6) Bills keep moving Keenan Robinson around
- Just before training camp began, the Bills went out and signed veteran linebacker Keenan Robinson to round out their roster to a full 90 players, although it was unclear as to how they would use him in Sean McDermott's defense. Through the first six days, they've been experimenting with him by lining him up both at weakside linebacker and at middle linebacker -- although he only was at middle linebacker for one day. He's also found himself working in with the second-team defense, which is also quite an intriguing development given their affinity for veteran backup Ramon Humber. To this point, Humber has struggled a bit. The linebacker has not performed well in the open field against quicker players, which could lead to problems should he ever have to play meaningful snaps this upcoming season. Robinson is faster, he's got more length on his frame, and should he start to get more reps with the first-team on punt or kickoff coverage, we might be in for a battle for a roster spot between Robinson and Humber. Based on how the two have performed, I wouldn't be surprised if that's one of the tough decisions the Bills have to make at the end of the preseason.
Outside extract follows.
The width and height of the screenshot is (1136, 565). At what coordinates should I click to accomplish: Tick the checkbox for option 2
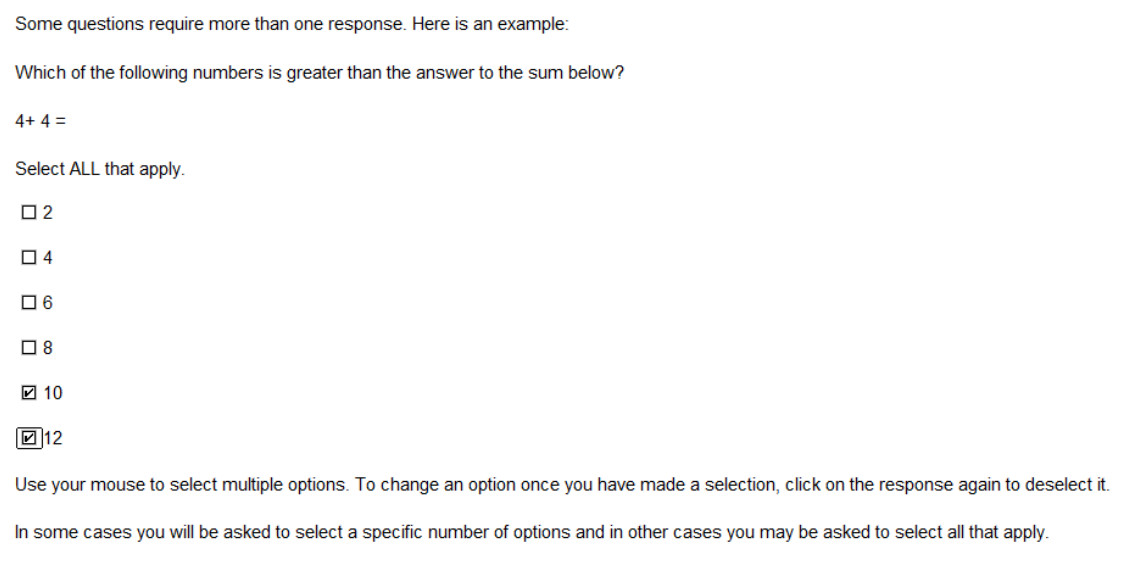coord(28,212)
7) Proehl struggling to stand out
- After the spring practices, one of the players that had caught my eye for not only his route running, but for the chemistry he developed with Josh Allen was seventh-round selection Austin Proehl. It seemed like he was always both getting open and getting targeted by Allen, as well as completing the play by bringing in the catch. As we well know, the spring can often be deceiving because it lacks the physical element that makes or breaks a lot of players in the NFL. Out of all the passes thrown during team drills on Wednesday, I did not see Proehl get targeted once -- and a lot of it is his doing. It seems he's struggling to generate his quickness after taking some contact at the line of scrimmage, and by the time he does the ball is out of the quarterback's hands. As a smaller receiver, Proehl is going to have to overcome that challenge almost every play. The Bills have tried to help out as well, after having him lined up outside in the first couple of days, they've mainly put him inside at slot receiver the last several practices to see if that helps. To this point, he hasn't made any discernible plays at training camp, which has to be a disappointment so far for the Bills after the minicamp that he had.
Day 6 MVP: WR Cam Phillips
- As the pads have gone on, Phillips has risen to the challenge and is making an outstanding play almost on a daily basis. Wednesday was his best day so far.
Day 6 LVP: WR Austin Proehl
- Proehl needs to show up a lot more than he has because if he waits too long, he could get passed by a number of receivers trying to crack the 53-man roster.
Up Next: Day Seven on Thursday, August 2 at 8:45 am.